[CCN3 regulates the proliferation and apoptosis in periodontal ligament fibroblasts].

Purpose: To investigate the effect of CCN3 on proliferation and apoptosis in periodontal ligament fibroblasts (PDLFs) and related mechanism.

Methods: Recombinant vector pcDNA.3.1-CCN3 was constructed and transfected into human PDLFs to overexpress CCN3. CCN3 siRNA was transfected to inhibit CCN3. Fra-1 siRNA was transfected into the PDLFs with CCN3 inhibition to realize the inhibition of CCN3 and Fra-1 in the meantime. mRNA expressions of CCN3 and Fra-1 were measured by quantitative real-time PCR (qRT-PCR). The protein expressions of CCN3, Fra-1and Bcl-2 were detected by Western blot. Cell growth and viability and proliferation of PDLFs were measured by 3-(4,5-Dimethylthiazol-2-yl)-2,5-diphenyltetrazolium bromide (MTT) and bromodeoxyuridine (BrdU) assays; Caspase-3 activity was tested by using the available kit. The data were analyzed with SPSS20.0 software package.

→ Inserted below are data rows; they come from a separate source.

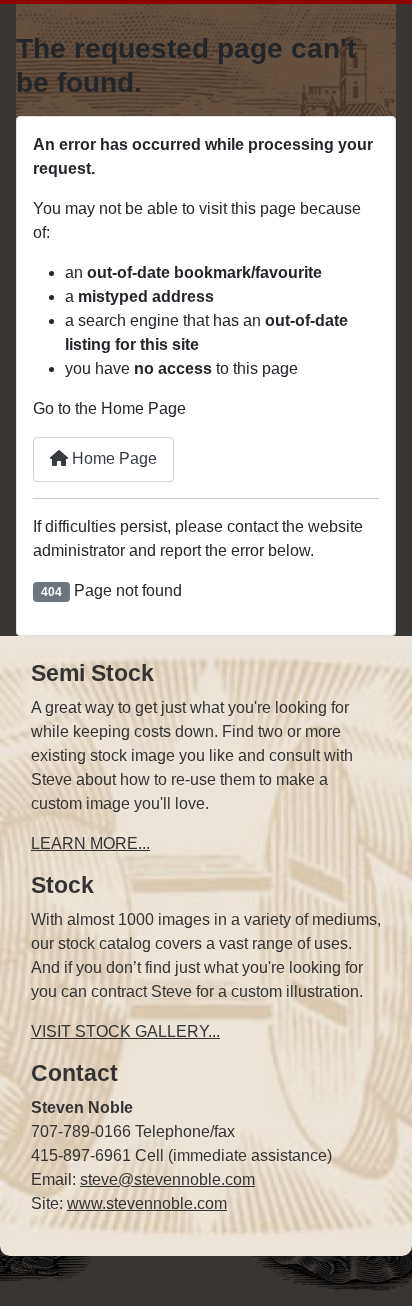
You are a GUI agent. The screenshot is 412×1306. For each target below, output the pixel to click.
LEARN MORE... (90, 843)
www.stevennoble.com (147, 1203)
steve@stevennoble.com (167, 1179)
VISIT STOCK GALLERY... (125, 1031)
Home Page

Results: The results showed that the mRNA (P<0.05) and protein (P<0.05) expressions of CCN3 were significantly up-regulated in the experimental group of pcDNA.3.1-CCN3 transfection. In addition, the mRNA (P<0.05) and protein (P<0.05) expressions of CCN3 were significantly decreased in the experimental group of CCN3 siRNA transfection. Cell growth (P<0.05) and viability, proliferation (P<0.05) and Bcl-2 (P<0.05) protein expression were increased, while caspase-3 activity (P<0.05) decreased in the PDLFs with CCN3 inhibition. However, CCN3 overexpression exhibited reversed effect. CCN3 overexpression or inhibition could remarkably constrain (P<0.05) or promote (P<0.01) the expression of Fra-1, respectively. Moreover, co-inhibition of CCN3 and Fra-1 could promote apoptosis (P<0.01) and inhibit proliferation (P<0.05) in PDLFs.

Conclusions: The results suggest that inhibition of CCN3 could accelerate proliferation and constrain apoptosis via up-regulating expression of Fra-1 in PDLFs.